======== Excerpt provided ========

I’ve managed to train a custom yolov8s_pose model which detects the 4 corners of a bed. I’ve compiled it to HEF and it’s running successfully on the hailo 8 on a raspberry pi.
I’m running it through gstreamer and using a python script for the postprocessing.
I found this post and I managed to extract the keypoint data.
The thing is that this runs really slow. We’re talking 10 FPS. I managed to get it to around 20 fps with some improvements to the nms
function but it’s still not fast enough.
Is this just a limitation of python or is there a better way to do this?
Ultimately I’d like to detect the bed and the person in the same model so will need a way to do the post processing with multiple classes but I’ll figure that out later.
The run function looks like this:
def run(video_frame: VideoFrame):
class_num = 1
regression_length=15
raw_detections_keys = list(tensor.name() for tensor in video_frame.roi.get_tensors())
raw_detections = {tensor.name(): np.expand_dims(np.array(tensor), axis=0) for tensor in video_frame.roi.get_tensors()}
layer_from_shape = {raw_detections[key].shape: key for key in raw_detections_keys}
detection_output_channels = (regression_length + 1) * 4 # (regression length + 1) * num_coordinates
keypoints = 12 # 3 * number of corners of bed
endnodes = [
raw_detections[layer_from_shape[1, 20, 20, detection_output_channels]],
raw_detections[layer_from_shape[1, 20, 20, class_num]],
raw_detections[layer_from_shape[1, 20, 20, keypoints]],
raw_detections[layer_from_shape[1, 40, 40, detection_output_channels]],
raw_detections[layer_from_shape[1, 40, 40, class_num]],
raw_detections[layer_from_shape[1, 40, 40, keypoints]],
raw_detections[layer_from_shape[1, 80, 80, detection_output_channels]],
raw_detections[layer_from_shape[1, 80, 80, class_num]],
raw_detections[layer_from_shape[1, 80, 80, keypoints]]
]
predictions_dict = extract_pose_estimation_results(endnodes, 640, 640, class_num)
return Gst.FlowReturn.OK
Everything else is basically as it was in here except for the keypoint counts and no more self
as it’s now functional.

======== Dataset rows ========

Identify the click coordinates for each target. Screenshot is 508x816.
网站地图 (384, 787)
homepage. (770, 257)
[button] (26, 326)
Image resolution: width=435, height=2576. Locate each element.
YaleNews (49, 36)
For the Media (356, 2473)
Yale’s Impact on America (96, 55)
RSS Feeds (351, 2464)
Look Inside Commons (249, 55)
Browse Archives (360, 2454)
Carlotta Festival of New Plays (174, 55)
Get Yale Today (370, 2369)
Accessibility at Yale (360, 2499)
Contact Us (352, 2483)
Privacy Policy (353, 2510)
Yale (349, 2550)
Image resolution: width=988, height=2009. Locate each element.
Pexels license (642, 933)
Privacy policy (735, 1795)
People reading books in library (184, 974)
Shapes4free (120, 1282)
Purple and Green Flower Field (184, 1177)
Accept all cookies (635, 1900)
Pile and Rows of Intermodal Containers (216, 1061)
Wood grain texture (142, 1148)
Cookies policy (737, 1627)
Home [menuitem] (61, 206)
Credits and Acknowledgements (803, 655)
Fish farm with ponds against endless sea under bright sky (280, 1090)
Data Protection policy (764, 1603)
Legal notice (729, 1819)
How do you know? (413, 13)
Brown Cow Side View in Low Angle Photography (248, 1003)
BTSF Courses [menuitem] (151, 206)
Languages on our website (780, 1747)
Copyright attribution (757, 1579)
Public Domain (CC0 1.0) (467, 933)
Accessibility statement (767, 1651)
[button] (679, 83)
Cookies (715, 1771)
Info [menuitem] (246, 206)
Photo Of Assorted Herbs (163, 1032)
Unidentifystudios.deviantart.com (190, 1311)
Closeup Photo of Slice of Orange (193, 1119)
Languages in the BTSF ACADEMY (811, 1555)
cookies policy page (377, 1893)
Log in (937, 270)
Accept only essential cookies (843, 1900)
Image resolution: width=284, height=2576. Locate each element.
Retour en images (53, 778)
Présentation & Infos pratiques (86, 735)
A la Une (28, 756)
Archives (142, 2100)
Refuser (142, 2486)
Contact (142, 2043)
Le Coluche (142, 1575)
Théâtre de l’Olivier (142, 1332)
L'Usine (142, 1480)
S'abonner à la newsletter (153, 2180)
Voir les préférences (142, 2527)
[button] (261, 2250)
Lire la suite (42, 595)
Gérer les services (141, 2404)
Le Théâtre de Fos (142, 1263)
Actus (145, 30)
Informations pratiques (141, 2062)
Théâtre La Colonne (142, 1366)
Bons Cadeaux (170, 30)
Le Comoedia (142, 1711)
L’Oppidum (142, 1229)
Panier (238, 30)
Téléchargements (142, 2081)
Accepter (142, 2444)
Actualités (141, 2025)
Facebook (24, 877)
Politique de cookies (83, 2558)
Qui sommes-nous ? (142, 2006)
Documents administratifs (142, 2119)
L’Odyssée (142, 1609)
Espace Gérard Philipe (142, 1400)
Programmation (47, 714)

========

**What is needed**
Write out, word for word, the part of the forum post about the bed-corner pose model from "I found this" to "not fast enough.". The records are not needed for this.

**Output**
I found this post and I managed to extract the keypoint data.
The thing is that this runs really slow. We’re talking 10 FPS. I managed to get it to around 20 fps with some improvements to the nms
function but it’s still not fast enough.